# [O que fazer]
Organize em lista numerada as linhas que começam na que contém "Click the online-profi.com address field" e seguem até a que contém "pyautogui.click(x=44, y=248)", incluindo ambas e deixando de fora as linhas em branco.

# [Dados registrados]
((

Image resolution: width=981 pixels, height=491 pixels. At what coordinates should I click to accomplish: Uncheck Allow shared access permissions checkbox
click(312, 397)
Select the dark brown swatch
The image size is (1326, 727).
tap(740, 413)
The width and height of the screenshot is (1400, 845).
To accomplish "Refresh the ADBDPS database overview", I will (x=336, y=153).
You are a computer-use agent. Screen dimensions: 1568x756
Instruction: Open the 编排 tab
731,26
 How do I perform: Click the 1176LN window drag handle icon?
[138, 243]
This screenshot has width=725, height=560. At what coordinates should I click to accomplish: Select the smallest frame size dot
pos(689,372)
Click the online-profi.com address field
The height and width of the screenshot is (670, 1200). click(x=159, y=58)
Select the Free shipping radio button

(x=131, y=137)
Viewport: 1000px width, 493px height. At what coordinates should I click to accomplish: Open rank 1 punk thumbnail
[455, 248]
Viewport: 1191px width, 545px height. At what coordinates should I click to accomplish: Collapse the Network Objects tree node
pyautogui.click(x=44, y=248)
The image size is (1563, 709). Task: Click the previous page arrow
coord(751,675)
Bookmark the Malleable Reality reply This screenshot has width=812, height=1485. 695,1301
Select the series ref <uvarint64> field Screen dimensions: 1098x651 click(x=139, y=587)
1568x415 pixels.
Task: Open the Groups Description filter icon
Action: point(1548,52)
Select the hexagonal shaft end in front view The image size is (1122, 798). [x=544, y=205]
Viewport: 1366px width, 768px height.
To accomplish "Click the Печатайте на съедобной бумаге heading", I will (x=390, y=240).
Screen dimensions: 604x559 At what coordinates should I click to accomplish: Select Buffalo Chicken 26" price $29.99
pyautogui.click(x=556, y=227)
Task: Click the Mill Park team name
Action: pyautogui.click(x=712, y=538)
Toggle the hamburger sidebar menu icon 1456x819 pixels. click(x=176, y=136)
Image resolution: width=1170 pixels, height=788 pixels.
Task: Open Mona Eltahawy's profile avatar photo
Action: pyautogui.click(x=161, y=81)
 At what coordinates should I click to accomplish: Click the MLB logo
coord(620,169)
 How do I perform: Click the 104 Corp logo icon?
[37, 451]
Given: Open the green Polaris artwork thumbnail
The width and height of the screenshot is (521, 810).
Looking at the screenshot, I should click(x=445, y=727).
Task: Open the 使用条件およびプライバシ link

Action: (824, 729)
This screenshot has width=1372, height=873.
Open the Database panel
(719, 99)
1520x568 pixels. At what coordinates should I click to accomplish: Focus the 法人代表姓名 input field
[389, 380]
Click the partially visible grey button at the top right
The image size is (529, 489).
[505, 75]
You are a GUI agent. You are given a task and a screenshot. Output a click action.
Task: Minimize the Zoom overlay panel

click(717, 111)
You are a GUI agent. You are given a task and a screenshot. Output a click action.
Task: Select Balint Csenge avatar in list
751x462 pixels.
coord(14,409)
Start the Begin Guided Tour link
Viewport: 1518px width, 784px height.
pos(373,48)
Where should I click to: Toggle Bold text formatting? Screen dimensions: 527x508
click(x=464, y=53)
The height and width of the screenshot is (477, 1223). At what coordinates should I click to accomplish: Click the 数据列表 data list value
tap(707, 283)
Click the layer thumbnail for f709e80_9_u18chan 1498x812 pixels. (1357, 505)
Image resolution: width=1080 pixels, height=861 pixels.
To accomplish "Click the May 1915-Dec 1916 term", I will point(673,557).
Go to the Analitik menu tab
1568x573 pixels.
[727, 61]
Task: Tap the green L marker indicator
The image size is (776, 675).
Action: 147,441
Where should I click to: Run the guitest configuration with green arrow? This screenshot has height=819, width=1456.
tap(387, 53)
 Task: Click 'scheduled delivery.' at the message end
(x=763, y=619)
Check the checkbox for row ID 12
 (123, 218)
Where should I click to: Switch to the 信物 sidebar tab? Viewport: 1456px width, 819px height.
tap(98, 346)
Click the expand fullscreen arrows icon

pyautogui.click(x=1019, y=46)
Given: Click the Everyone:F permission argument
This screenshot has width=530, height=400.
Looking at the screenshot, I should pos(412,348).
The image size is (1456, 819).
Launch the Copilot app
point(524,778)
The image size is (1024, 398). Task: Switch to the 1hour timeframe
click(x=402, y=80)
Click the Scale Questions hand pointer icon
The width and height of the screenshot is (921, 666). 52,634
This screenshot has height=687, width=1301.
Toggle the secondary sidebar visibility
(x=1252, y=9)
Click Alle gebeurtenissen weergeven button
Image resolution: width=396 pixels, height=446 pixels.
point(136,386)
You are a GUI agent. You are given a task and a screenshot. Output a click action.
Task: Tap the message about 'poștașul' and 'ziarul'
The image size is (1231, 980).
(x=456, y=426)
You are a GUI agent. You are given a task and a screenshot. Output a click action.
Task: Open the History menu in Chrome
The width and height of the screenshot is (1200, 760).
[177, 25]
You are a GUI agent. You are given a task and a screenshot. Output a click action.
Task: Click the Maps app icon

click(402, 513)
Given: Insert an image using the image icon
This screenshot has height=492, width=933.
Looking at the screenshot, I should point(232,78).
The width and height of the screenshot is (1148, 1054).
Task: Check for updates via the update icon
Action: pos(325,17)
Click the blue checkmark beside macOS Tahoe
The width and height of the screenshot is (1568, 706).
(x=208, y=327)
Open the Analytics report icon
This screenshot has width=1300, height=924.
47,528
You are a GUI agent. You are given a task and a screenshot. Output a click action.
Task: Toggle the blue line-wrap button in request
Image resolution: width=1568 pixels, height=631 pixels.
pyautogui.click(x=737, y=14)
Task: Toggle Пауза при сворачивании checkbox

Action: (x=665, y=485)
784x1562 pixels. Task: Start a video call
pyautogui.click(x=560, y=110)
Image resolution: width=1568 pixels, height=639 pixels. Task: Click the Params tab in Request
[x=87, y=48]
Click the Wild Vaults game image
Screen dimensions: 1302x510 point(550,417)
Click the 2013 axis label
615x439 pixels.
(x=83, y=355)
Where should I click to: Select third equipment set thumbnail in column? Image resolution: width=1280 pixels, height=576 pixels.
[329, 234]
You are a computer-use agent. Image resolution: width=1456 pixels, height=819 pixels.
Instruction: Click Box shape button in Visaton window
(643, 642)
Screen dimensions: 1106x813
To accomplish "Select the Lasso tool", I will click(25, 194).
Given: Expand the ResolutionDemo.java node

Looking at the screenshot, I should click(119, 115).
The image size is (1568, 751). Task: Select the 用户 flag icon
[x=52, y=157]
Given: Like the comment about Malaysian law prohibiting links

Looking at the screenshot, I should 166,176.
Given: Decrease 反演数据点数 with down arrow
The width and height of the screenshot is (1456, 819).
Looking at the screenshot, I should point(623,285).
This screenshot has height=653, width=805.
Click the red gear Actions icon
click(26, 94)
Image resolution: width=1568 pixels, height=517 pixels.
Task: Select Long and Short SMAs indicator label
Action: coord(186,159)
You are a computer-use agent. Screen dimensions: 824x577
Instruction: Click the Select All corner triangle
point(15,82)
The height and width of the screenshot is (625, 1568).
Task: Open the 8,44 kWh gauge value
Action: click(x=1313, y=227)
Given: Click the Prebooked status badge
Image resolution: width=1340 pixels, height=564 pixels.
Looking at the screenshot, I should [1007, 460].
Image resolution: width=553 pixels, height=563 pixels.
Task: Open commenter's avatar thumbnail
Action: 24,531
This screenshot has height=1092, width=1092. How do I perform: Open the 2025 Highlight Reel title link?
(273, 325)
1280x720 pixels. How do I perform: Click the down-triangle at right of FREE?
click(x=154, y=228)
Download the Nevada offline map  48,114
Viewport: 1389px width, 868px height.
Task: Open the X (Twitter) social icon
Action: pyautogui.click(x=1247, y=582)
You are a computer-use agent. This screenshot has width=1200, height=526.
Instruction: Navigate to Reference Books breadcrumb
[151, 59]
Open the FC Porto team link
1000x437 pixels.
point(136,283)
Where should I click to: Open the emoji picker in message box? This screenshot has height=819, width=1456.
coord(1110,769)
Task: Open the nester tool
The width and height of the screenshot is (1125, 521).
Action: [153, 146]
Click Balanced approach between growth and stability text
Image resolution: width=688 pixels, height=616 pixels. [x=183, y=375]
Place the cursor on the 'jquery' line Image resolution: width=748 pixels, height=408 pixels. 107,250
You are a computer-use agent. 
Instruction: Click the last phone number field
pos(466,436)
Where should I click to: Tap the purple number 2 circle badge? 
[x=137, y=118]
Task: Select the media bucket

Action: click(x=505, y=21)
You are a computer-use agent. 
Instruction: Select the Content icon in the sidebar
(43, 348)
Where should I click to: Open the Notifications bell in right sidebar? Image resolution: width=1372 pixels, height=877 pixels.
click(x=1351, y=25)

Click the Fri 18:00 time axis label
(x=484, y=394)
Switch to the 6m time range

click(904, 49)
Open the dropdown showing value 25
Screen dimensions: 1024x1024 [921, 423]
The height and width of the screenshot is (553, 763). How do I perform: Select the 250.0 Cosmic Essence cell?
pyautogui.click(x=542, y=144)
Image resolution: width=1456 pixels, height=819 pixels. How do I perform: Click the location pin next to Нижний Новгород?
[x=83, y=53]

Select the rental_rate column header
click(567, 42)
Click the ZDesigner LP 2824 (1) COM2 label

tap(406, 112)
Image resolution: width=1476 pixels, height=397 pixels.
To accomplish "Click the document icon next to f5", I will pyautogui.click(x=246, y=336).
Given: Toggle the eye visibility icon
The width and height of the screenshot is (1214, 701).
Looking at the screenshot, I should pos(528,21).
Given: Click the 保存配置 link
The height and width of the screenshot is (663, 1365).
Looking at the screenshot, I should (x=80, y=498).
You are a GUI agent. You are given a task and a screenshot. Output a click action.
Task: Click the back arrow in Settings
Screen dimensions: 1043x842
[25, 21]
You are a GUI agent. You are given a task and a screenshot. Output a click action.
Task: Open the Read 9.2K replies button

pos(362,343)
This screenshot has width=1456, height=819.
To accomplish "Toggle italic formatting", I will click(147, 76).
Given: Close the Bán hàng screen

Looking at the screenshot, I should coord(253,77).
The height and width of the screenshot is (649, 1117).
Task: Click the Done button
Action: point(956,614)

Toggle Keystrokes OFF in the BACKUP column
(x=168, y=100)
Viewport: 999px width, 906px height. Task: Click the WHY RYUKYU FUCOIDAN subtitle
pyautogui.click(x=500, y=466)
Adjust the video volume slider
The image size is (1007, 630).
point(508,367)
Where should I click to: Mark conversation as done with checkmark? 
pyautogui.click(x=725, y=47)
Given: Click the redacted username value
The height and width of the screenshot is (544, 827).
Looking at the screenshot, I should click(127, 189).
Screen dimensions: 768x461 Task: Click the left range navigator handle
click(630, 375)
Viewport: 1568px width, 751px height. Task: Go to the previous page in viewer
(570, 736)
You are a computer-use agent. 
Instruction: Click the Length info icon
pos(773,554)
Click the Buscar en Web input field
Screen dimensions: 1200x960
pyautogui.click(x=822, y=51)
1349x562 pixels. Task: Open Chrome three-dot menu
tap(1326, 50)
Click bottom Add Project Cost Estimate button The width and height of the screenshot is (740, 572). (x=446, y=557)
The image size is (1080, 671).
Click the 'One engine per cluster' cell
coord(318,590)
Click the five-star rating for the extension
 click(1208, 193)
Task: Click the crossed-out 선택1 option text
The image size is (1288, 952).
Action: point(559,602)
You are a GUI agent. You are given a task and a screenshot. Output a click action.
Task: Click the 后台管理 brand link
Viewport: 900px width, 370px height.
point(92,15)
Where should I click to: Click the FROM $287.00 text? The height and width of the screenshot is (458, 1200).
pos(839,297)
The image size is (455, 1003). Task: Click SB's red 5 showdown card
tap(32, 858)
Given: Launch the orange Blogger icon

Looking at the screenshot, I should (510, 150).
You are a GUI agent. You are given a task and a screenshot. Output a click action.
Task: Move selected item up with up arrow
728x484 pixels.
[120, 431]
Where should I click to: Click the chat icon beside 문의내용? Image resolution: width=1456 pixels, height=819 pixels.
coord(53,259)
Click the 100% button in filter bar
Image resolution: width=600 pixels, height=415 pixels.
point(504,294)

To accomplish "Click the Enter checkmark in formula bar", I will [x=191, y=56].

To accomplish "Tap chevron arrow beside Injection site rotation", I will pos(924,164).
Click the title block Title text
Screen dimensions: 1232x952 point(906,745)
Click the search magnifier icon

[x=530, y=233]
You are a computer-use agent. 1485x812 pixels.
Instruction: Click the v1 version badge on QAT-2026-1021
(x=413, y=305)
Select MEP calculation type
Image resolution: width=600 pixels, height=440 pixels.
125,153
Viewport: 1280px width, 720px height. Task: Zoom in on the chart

))

# [Resultado da tarefa]
1. Click the online-profi.com address field
2. The height and width of the screenshot is (670, 1200). click(x=159, y=58)
3. Select the Free shipping radio button
4. (x=131, y=137)
5. Viewport: 1000px width, 493px height. At what coordinates should I click to accomplish: Open rank 1 punk thumbnail
6. [455, 248]
7. Viewport: 1191px width, 545px height. At what coordinates should I click to accomplish: Collapse the Network Objects tree node
8. pyautogui.click(x=44, y=248)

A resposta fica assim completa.